*** DATASET RECORDS Section Begins ***

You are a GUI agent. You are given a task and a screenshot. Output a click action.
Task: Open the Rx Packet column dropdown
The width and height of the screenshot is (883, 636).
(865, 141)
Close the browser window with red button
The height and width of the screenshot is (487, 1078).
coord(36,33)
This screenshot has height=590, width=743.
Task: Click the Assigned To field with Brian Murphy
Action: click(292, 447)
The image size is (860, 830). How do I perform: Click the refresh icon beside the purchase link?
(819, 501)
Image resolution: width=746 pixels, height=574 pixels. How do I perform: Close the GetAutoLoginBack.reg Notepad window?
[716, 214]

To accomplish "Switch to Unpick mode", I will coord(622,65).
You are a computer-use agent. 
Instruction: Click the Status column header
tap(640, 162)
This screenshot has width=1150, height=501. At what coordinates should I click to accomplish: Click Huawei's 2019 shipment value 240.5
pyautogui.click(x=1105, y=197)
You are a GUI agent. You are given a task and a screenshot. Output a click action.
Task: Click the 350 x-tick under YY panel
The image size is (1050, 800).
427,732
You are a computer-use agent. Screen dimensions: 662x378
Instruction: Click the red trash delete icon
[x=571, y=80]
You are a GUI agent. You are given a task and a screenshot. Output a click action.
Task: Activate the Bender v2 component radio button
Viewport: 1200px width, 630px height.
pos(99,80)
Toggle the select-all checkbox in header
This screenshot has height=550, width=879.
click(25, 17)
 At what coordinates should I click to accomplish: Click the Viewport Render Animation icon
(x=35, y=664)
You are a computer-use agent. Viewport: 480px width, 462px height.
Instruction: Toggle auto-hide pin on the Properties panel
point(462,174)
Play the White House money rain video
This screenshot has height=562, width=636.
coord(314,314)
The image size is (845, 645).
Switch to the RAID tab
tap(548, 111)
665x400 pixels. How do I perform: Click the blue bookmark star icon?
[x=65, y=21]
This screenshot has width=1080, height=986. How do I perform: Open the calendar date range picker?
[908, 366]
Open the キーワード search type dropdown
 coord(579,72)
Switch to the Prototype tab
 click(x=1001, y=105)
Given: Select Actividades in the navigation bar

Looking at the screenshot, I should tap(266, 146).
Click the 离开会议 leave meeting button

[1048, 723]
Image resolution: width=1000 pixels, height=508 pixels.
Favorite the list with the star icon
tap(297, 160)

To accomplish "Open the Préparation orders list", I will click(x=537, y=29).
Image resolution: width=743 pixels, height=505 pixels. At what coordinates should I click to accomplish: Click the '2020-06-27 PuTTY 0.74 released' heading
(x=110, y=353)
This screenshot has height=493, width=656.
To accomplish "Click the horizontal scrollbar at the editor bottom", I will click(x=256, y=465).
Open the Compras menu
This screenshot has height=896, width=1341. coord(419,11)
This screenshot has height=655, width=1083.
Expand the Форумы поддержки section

*** DATASET RECORDS Section Ends ***

PROBLEM DESCRIPTION
Word for word, copy the listing above in its entirety.

RESULT OF THIS TASK
You are a GUI agent. You are given a task and a screenshot. Output a click action.
Task: Open the Rx Packet column dropdown
The width and height of the screenshot is (883, 636).
(865, 141)
Close the browser window with red button
The height and width of the screenshot is (487, 1078).
coord(36,33)
This screenshot has height=590, width=743.
Task: Click the Assigned To field with Brian Murphy
Action: click(292, 447)
The image size is (860, 830). How do I perform: Click the refresh icon beside the purchase link?
(819, 501)
Image resolution: width=746 pixels, height=574 pixels. How do I perform: Close the GetAutoLoginBack.reg Notepad window?
[716, 214]

To accomplish "Switch to Unpick mode", I will coord(622,65).
You are a computer-use agent. 
Instruction: Click the Status column header
tap(640, 162)
This screenshot has width=1150, height=501. At what coordinates should I click to accomplish: Click Huawei's 2019 shipment value 240.5
pyautogui.click(x=1105, y=197)
You are a GUI agent. You are given a task and a screenshot. Output a click action.
Task: Click the 350 x-tick under YY panel
The image size is (1050, 800).
427,732
You are a computer-use agent. Screen dimensions: 662x378
Instruction: Click the red trash delete icon
[x=571, y=80]
You are a GUI agent. You are given a task and a screenshot. Output a click action.
Task: Activate the Bender v2 component radio button
Viewport: 1200px width, 630px height.
pos(99,80)
Toggle the select-all checkbox in header
This screenshot has height=550, width=879.
click(25, 17)
 At what coordinates should I click to accomplish: Click the Viewport Render Animation icon
(x=35, y=664)
You are a computer-use agent. Viewport: 480px width, 462px height.
Instruction: Toggle auto-hide pin on the Properties panel
point(462,174)
Play the White House money rain video
This screenshot has height=562, width=636.
coord(314,314)
The image size is (845, 645).
Switch to the RAID tab
tap(548, 111)
665x400 pixels. How do I perform: Click the blue bookmark star icon?
[x=65, y=21]
This screenshot has width=1080, height=986. How do I perform: Open the calendar date range picker?
[908, 366]
Open the キーワード search type dropdown
 coord(579,72)
Switch to the Prototype tab
 click(x=1001, y=105)
Given: Select Actividades in the navigation bar

Looking at the screenshot, I should tap(266, 146).
Click the 离开会议 leave meeting button

[1048, 723]
Image resolution: width=1000 pixels, height=508 pixels.
Favorite the list with the star icon
tap(297, 160)

To accomplish "Open the Préparation orders list", I will click(x=537, y=29).
Image resolution: width=743 pixels, height=505 pixels. At what coordinates should I click to accomplish: Click the '2020-06-27 PuTTY 0.74 released' heading
(x=110, y=353)
This screenshot has height=493, width=656.
To accomplish "Click the horizontal scrollbar at the editor bottom", I will click(x=256, y=465).
Open the Compras menu
This screenshot has height=896, width=1341. coord(419,11)
This screenshot has height=655, width=1083.
Expand the Форумы поддержки section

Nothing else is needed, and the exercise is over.